Task to carry out:
Repeat every record below, word for word.

Supplied data:
####

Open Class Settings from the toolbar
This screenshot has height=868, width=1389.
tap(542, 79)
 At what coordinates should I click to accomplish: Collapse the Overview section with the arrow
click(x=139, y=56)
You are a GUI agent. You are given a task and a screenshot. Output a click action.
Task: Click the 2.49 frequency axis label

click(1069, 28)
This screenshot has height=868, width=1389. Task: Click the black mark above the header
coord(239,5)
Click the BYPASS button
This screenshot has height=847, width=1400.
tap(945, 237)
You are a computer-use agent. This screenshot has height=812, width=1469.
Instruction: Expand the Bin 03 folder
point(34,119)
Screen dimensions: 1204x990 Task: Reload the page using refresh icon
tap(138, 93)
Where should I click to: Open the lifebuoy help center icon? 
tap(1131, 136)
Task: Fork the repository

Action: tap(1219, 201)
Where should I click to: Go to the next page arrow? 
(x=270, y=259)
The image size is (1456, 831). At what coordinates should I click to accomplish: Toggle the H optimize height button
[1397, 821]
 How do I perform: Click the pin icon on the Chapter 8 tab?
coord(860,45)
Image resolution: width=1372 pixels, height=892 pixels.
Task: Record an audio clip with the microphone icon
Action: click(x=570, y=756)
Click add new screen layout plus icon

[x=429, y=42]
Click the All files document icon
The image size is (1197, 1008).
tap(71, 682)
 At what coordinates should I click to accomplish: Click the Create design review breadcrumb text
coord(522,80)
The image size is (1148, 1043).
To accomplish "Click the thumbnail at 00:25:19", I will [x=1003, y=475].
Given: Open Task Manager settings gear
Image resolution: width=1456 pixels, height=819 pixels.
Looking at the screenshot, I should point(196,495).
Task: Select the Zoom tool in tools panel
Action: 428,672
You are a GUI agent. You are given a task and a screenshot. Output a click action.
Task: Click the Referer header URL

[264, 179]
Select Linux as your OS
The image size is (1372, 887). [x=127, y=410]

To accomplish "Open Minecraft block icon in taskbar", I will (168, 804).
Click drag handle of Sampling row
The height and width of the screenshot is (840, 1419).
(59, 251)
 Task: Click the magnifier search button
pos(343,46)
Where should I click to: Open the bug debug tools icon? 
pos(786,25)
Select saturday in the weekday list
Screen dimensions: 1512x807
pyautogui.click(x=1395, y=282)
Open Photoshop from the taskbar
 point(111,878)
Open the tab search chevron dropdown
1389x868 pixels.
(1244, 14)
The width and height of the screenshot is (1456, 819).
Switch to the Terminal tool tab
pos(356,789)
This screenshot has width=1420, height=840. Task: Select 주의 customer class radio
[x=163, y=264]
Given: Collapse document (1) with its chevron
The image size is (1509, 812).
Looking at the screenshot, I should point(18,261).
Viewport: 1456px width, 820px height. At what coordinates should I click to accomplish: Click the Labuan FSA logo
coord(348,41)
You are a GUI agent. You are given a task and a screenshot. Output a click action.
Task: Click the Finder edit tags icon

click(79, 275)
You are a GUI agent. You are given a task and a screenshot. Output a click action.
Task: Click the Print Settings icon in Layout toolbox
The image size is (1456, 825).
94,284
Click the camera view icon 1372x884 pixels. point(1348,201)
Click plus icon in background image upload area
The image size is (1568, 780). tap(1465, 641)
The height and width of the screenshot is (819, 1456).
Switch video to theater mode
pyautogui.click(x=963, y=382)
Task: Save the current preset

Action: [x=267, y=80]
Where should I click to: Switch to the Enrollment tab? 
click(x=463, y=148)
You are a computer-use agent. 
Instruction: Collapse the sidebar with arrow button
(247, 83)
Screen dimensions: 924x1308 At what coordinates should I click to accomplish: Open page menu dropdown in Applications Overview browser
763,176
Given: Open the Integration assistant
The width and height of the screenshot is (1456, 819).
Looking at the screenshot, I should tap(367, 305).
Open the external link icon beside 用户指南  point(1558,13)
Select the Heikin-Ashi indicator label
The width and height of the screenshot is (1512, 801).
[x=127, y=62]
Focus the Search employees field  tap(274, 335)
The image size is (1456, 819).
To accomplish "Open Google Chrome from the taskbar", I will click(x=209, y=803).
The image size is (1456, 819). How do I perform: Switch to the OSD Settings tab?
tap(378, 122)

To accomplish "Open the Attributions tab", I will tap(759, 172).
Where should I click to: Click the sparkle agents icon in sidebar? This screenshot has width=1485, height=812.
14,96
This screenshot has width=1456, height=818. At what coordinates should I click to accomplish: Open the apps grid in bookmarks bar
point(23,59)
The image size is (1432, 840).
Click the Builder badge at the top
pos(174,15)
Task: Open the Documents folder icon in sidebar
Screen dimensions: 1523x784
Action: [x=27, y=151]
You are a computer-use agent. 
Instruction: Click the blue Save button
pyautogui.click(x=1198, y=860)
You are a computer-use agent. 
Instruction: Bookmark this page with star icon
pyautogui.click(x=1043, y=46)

####

Answer to the exercise:
Open Class Settings from the toolbar
This screenshot has height=868, width=1389.
tap(542, 79)
 At what coordinates should I click to accomplish: Collapse the Overview section with the arrow
click(x=139, y=56)
You are a GUI agent. You are given a task and a screenshot. Output a click action.
Task: Click the 2.49 frequency axis label

click(1069, 28)
This screenshot has height=868, width=1389. Task: Click the black mark above the header
coord(239,5)
Click the BYPASS button
This screenshot has height=847, width=1400.
tap(945, 237)
You are a computer-use agent. This screenshot has height=812, width=1469.
Instruction: Expand the Bin 03 folder
point(34,119)
Screen dimensions: 1204x990 Task: Reload the page using refresh icon
tap(138, 93)
Where should I click to: Open the lifebuoy help center icon? 
tap(1131, 136)
Task: Fork the repository

Action: tap(1219, 201)
Where should I click to: Go to the next page arrow? 
(x=270, y=259)
The image size is (1456, 831). At what coordinates should I click to accomplish: Toggle the H optimize height button
[1397, 821]
 How do I perform: Click the pin icon on the Chapter 8 tab?
coord(860,45)
Image resolution: width=1372 pixels, height=892 pixels.
Task: Record an audio clip with the microphone icon
Action: click(x=570, y=756)
Click add new screen layout plus icon

[x=429, y=42]
Click the All files document icon
The image size is (1197, 1008).
tap(71, 682)
 At what coordinates should I click to accomplish: Click the Create design review breadcrumb text
coord(522,80)
The image size is (1148, 1043).
To accomplish "Click the thumbnail at 00:25:19", I will [x=1003, y=475].
Given: Open Task Manager settings gear
Image resolution: width=1456 pixels, height=819 pixels.
Looking at the screenshot, I should point(196,495).
Task: Select the Zoom tool in tools panel
Action: 428,672
You are a GUI agent. You are given a task and a screenshot. Output a click action.
Task: Click the Referer header URL

[264, 179]
Select Linux as your OS
The image size is (1372, 887). [x=127, y=410]

To accomplish "Open Minecraft block icon in taskbar", I will (168, 804).
Click drag handle of Sampling row
The height and width of the screenshot is (840, 1419).
(59, 251)
 Task: Click the magnifier search button
pos(343,46)
Where should I click to: Open the bug debug tools icon? 
pos(786,25)
Select saturday in the weekday list
Screen dimensions: 1512x807
pyautogui.click(x=1395, y=282)
Open Photoshop from the taskbar
 point(111,878)
Open the tab search chevron dropdown
1389x868 pixels.
(1244, 14)
The width and height of the screenshot is (1456, 819).
Switch to the Terminal tool tab
pos(356,789)
This screenshot has width=1420, height=840. Task: Select 주의 customer class radio
[x=163, y=264]
Given: Collapse document (1) with its chevron
The image size is (1509, 812).
Looking at the screenshot, I should point(18,261).
Viewport: 1456px width, 820px height. At what coordinates should I click to accomplish: Click the Labuan FSA logo
coord(348,41)
You are a GUI agent. You are given a task and a screenshot. Output a click action.
Task: Click the Finder edit tags icon

click(79, 275)
You are a GUI agent. You are given a task and a screenshot. Output a click action.
Task: Click the Print Settings icon in Layout toolbox
The image size is (1456, 825).
94,284
Click the camera view icon 1372x884 pixels. point(1348,201)
Click plus icon in background image upload area
The image size is (1568, 780). tap(1465, 641)
The height and width of the screenshot is (819, 1456).
Switch video to theater mode
pyautogui.click(x=963, y=382)
Task: Save the current preset

Action: [x=267, y=80]
Where should I click to: Switch to the Enrollment tab? 
click(x=463, y=148)
You are a computer-use agent. 
Instruction: Collapse the sidebar with arrow button
(247, 83)
Screen dimensions: 924x1308 At what coordinates should I click to accomplish: Open page menu dropdown in Applications Overview browser
763,176
Given: Open the Integration assistant
The width and height of the screenshot is (1456, 819).
Looking at the screenshot, I should tap(367, 305).
Open the external link icon beside 用户指南  point(1558,13)
Select the Heikin-Ashi indicator label
The width and height of the screenshot is (1512, 801).
[x=127, y=62]
Focus the Search employees field  tap(274, 335)
The image size is (1456, 819).
To accomplish "Open Google Chrome from the taskbar", I will click(x=209, y=803).
The image size is (1456, 819). How do I perform: Switch to the OSD Settings tab?
tap(378, 122)

To accomplish "Open the Attributions tab", I will tap(759, 172).
Where should I click to: Click the sparkle agents icon in sidebar? This screenshot has width=1485, height=812.
14,96
This screenshot has width=1456, height=818. At what coordinates should I click to accomplish: Open the apps grid in bookmarks bar
point(23,59)
The image size is (1432, 840).
Click the Builder badge at the top
pos(174,15)
Task: Open the Documents folder icon in sidebar
Screen dimensions: 1523x784
Action: [x=27, y=151]
You are a computer-use agent. 
Instruction: Click the blue Save button
pyautogui.click(x=1198, y=860)
You are a computer-use agent. 
Instruction: Bookmark this page with star icon
pyautogui.click(x=1043, y=46)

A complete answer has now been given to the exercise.